Journal 36: Global Finance and Regulation

Alexei Kondratyev

This paper discusses the implications of having risk management systems built on simplified methodologies. As an example, quanto adjustments for risk factors simulation are considered. The impact on counterparty exposure and regulatory capital calculations is quantified.

The Basel II regulatory framework has created incentives for banks to invest into their counterparty risk management infrastructure in order to obtain the internal model method (IMM) waiver from their regulators. IMM banks have the right to use expected exposure profiles produced by their Monte Carlo-based risk engines to calculate risk weighted assets (RWAs) and, therefore, regulatory capital requirements. It is generally believed that regulatory capital calculations using an IMM approach can reduce capital requirements by as much as 50% as compared to the more basic current exposure method (CEM), under which RWAs are derived from (conservative) regulatory add-ons. Basel III provided further incentives with the introduction of the new CVA capital charge [BCBS (2010)].
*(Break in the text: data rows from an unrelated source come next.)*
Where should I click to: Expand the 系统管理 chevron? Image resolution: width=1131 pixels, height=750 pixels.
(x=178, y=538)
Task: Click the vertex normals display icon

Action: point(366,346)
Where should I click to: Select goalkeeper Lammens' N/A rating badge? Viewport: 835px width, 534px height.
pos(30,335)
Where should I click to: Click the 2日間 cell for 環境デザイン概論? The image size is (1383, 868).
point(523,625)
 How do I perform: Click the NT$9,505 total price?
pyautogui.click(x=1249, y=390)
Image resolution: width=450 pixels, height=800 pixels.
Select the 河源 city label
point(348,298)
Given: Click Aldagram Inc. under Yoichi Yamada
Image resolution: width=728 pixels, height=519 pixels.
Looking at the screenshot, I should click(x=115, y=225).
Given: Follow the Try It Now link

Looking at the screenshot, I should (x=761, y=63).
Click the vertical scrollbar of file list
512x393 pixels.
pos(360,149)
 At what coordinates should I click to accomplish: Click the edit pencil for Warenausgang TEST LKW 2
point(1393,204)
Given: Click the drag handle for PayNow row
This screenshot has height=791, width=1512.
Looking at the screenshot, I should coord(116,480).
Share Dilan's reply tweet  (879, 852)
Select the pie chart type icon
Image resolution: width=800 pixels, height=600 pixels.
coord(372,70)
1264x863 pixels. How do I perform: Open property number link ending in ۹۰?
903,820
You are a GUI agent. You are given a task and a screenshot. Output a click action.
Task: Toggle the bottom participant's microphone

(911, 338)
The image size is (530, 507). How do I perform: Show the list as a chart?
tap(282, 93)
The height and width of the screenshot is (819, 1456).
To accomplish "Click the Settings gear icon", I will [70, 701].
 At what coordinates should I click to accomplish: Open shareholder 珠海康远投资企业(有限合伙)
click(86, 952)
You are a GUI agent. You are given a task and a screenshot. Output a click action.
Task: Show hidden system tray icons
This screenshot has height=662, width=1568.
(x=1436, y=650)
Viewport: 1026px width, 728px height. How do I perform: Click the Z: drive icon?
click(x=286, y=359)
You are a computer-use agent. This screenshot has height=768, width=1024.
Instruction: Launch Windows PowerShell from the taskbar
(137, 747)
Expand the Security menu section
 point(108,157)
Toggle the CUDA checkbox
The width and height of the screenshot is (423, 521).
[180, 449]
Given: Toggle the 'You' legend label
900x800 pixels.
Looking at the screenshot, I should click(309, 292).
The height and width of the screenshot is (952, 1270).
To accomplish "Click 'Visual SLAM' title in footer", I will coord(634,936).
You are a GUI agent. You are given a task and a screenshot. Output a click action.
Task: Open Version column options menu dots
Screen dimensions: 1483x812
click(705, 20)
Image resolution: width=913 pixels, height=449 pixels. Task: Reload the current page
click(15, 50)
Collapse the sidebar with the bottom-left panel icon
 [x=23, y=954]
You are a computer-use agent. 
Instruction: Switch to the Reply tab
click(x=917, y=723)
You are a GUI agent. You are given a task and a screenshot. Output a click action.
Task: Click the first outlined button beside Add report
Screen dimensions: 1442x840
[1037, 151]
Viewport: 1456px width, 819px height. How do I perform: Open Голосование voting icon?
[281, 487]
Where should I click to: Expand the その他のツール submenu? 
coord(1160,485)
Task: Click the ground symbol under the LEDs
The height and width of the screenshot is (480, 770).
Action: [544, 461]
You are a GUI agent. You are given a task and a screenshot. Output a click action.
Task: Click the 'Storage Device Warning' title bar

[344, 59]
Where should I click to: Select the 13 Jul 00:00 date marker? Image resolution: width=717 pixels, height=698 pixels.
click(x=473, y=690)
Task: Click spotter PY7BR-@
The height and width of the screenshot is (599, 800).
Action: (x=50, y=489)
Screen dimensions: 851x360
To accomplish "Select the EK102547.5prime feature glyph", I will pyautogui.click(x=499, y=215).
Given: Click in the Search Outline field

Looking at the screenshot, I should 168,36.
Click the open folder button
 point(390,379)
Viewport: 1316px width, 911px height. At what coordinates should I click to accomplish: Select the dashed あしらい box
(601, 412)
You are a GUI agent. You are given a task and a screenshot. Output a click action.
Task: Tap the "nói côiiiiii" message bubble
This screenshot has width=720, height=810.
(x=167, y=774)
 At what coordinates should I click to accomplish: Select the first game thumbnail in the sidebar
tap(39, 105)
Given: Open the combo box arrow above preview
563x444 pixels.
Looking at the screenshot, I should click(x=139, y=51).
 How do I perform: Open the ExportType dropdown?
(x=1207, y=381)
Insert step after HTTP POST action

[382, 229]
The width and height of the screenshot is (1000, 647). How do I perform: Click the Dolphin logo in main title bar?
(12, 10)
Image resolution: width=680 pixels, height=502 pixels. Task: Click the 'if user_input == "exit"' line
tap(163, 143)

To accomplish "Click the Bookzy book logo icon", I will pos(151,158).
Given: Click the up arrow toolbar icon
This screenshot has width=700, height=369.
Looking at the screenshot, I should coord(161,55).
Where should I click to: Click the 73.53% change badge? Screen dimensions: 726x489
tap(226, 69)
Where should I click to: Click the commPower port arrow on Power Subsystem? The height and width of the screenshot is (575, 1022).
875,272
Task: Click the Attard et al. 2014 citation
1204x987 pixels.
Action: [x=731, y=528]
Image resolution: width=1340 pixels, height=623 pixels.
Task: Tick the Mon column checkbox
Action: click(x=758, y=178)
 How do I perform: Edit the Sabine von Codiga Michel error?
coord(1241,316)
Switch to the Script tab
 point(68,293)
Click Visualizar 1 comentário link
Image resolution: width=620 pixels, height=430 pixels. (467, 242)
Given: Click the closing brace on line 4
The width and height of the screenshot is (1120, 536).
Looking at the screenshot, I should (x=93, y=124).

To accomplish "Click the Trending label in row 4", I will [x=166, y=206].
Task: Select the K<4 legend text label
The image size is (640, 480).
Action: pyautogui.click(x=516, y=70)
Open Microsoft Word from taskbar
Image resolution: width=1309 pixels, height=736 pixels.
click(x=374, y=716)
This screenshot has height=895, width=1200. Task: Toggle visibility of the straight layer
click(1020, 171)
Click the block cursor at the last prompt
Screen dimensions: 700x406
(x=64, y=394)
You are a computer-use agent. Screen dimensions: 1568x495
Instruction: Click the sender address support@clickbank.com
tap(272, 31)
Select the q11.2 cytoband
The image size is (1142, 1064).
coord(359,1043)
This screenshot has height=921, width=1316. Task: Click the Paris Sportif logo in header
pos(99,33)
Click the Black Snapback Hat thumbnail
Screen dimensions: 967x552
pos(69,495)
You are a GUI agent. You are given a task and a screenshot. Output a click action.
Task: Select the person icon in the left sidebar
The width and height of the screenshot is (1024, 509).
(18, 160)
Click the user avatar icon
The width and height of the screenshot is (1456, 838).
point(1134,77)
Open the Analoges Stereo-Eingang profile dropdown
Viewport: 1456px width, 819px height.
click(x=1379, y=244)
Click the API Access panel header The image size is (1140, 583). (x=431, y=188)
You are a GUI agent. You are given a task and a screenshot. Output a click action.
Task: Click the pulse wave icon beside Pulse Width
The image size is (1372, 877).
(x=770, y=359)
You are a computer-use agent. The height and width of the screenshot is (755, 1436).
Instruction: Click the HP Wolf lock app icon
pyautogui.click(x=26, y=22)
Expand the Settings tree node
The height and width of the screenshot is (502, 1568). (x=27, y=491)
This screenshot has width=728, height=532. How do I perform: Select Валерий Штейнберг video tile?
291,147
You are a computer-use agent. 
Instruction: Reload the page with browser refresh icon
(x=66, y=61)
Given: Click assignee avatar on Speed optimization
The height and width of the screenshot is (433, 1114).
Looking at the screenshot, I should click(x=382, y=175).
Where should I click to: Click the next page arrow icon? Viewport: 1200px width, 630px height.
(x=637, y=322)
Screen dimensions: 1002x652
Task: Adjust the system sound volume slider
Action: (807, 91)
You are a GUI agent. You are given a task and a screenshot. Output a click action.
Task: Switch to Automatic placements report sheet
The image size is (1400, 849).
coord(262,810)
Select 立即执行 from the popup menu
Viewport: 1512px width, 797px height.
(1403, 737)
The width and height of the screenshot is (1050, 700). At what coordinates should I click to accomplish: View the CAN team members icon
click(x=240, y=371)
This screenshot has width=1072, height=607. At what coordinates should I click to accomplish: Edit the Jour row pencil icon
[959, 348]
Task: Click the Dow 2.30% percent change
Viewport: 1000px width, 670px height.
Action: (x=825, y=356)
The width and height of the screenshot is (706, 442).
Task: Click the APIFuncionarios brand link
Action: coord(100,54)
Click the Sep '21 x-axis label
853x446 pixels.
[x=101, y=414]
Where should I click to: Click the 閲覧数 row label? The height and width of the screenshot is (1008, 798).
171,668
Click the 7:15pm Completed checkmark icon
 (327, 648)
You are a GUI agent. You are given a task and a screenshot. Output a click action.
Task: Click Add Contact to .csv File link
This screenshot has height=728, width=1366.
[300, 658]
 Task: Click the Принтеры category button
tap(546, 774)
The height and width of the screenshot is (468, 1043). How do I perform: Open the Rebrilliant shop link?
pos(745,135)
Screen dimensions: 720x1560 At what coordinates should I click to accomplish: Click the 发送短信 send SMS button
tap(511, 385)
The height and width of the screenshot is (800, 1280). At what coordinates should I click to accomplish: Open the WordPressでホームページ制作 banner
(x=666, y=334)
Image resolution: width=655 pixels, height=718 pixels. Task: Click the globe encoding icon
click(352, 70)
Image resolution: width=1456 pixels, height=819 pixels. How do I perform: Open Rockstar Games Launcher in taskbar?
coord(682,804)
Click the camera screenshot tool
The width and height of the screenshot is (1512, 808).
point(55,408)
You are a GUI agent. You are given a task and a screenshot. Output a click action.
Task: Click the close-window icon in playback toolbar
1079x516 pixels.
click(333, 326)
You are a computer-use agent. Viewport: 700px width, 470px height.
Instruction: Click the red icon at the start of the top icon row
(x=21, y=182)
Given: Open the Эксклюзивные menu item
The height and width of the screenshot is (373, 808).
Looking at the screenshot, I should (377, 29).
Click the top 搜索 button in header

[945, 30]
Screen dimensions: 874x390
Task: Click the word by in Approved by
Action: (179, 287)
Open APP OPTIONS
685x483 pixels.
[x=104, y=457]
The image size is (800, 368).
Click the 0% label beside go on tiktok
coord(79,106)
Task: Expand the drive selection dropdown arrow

This explains why banks have invested resources in either building inhouse or buying ready-made Monte Carlo risk engines. However, in the pursuit of a capital saving objective, it is essential that institutions focus on in-depth model validation, particularly when third party products are involved, which tend to come as essentially black boxes with welldefined inputs and outputs but not-too-transparent internal processes. This paper focuses on just one aspect of the risk factors simulation that serves as a good illustrative example and, surprisingly, is sometimes completely neglected: quanto adjustments.

Quanto adjustment
Everyone knows what a quanto adjustment is, right? Wrong. Very often when we deal with Monte Carlo risk engines we find quanto adjustments applied to the pricing of quanto options, which you can read about in a textbook. However, we do not always find it in the place where it matters the most – in the risk factors simulation. And there is no textbook on this topic yet.

What should be done?
How does a quanto adjustment appear in risk factors simulation? Monte Carlo scenarios should be mutually consistent. Another way to say this is to demand that the probabilities assigned to all possible future market scenarios should be mutually consistent. We can achieve this by choosing a particular probability measure and simulating all risk factors under this measure.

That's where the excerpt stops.